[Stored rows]

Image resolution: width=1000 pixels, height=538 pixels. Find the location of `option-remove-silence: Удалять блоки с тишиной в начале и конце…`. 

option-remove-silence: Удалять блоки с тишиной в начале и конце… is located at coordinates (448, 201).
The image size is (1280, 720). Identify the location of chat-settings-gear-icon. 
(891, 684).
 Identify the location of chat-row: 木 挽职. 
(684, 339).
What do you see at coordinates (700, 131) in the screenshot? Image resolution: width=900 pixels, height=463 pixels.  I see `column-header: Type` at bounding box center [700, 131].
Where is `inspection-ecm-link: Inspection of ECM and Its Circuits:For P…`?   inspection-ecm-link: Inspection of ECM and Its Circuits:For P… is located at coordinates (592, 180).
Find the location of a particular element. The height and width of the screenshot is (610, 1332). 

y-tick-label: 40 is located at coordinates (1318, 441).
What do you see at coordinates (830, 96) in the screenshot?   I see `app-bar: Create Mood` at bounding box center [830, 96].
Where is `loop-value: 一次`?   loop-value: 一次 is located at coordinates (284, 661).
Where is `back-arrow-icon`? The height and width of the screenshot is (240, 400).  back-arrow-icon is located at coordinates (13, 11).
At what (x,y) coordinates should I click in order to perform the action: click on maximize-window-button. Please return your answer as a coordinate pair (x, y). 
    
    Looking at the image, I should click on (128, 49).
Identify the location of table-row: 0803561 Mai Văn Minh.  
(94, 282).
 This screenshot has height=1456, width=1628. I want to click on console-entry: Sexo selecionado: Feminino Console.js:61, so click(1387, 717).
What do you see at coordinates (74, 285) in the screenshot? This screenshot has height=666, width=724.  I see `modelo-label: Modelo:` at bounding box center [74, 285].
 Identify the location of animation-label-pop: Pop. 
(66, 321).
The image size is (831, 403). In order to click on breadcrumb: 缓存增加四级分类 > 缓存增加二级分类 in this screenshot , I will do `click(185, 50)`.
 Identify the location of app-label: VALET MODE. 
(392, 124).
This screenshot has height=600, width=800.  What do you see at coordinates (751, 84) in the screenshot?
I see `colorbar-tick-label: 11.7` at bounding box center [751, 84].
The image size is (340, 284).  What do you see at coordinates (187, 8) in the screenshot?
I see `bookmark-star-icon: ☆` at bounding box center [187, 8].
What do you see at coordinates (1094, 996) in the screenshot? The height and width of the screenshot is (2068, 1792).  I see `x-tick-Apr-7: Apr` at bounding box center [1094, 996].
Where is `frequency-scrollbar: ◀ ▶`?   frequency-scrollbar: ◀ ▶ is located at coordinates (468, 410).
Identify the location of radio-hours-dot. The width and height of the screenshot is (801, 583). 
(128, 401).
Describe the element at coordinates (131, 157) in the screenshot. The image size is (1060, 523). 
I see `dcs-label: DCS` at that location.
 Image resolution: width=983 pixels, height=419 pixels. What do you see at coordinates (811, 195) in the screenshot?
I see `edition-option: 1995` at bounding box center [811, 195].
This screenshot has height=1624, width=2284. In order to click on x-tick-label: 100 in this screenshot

= Required action =
Present every row above as a numbered list, leaving out the blank lines.

= Your response =
1. Image resolution: width=1000 pixels, height=538 pixels. Find the location of `option-remove-silence: Удалять блоки с тишиной в начале и конце…`. 
2. option-remove-silence: Удалять блоки с тишиной в начале и конце… is located at coordinates (448, 201).
3. The image size is (1280, 720). Identify the location of chat-settings-gear-icon. 
4. (891, 684).
5.  Identify the location of chat-row: 木 挽职. 
6. (684, 339).
7. What do you see at coordinates (700, 131) in the screenshot? Image resolution: width=900 pixels, height=463 pixels.  I see `column-header: Type` at bounding box center [700, 131].
8. Where is `inspection-ecm-link: Inspection of ECM and Its Circuits:For P…`?   inspection-ecm-link: Inspection of ECM and Its Circuits:For P… is located at coordinates (592, 180).
9. Find the location of a particular element. The height and width of the screenshot is (610, 1332). 
10. y-tick-label: 40 is located at coordinates (1318, 441).
11. What do you see at coordinates (830, 96) in the screenshot?   I see `app-bar: Create Mood` at bounding box center [830, 96].
12. Where is `loop-value: 一次`?   loop-value: 一次 is located at coordinates (284, 661).
13. Where is `back-arrow-icon`? The height and width of the screenshot is (240, 400).  back-arrow-icon is located at coordinates (13, 11).
14. At what (x,y) coordinates should I click in order to perform the action: click on maximize-window-button. Please return your answer as a coordinate pair (x, y). 
15.     Looking at the image, I should click on (128, 49).
16. Identify the location of table-row: 0803561 Mai Văn Minh.  
17. (94, 282).
18.  This screenshot has height=1456, width=1628. I want to click on console-entry: Sexo selecionado: Feminino Console.js:61, so click(1387, 717).
19. What do you see at coordinates (74, 285) in the screenshot? This screenshot has height=666, width=724.  I see `modelo-label: Modelo:` at bounding box center [74, 285].
20.  Identify the location of animation-label-pop: Pop. 
21. (66, 321).
22. The image size is (831, 403). In order to click on breadcrumb: 缓存增加四级分类 > 缓存增加二级分类 in this screenshot , I will do `click(185, 50)`.
23.  Identify the location of app-label: VALET MODE. 
24. (392, 124).
25. This screenshot has height=600, width=800.  What do you see at coordinates (751, 84) in the screenshot?
26. I see `colorbar-tick-label: 11.7` at bounding box center [751, 84].
27. The image size is (340, 284).  What do you see at coordinates (187, 8) in the screenshot?
28. I see `bookmark-star-icon: ☆` at bounding box center [187, 8].
29. What do you see at coordinates (1094, 996) in the screenshot? The height and width of the screenshot is (2068, 1792).  I see `x-tick-Apr-7: Apr` at bounding box center [1094, 996].
30. Where is `frequency-scrollbar: ◀ ▶`?   frequency-scrollbar: ◀ ▶ is located at coordinates (468, 410).
31. Identify the location of radio-hours-dot. The width and height of the screenshot is (801, 583). 
32. (128, 401).
33. Describe the element at coordinates (131, 157) in the screenshot. The image size is (1060, 523). 
34. I see `dcs-label: DCS` at that location.
35.  Image resolution: width=983 pixels, height=419 pixels. What do you see at coordinates (811, 195) in the screenshot?
36. I see `edition-option: 1995` at bounding box center [811, 195].
37. This screenshot has height=1624, width=2284. In order to click on x-tick-label: 100 in this screenshot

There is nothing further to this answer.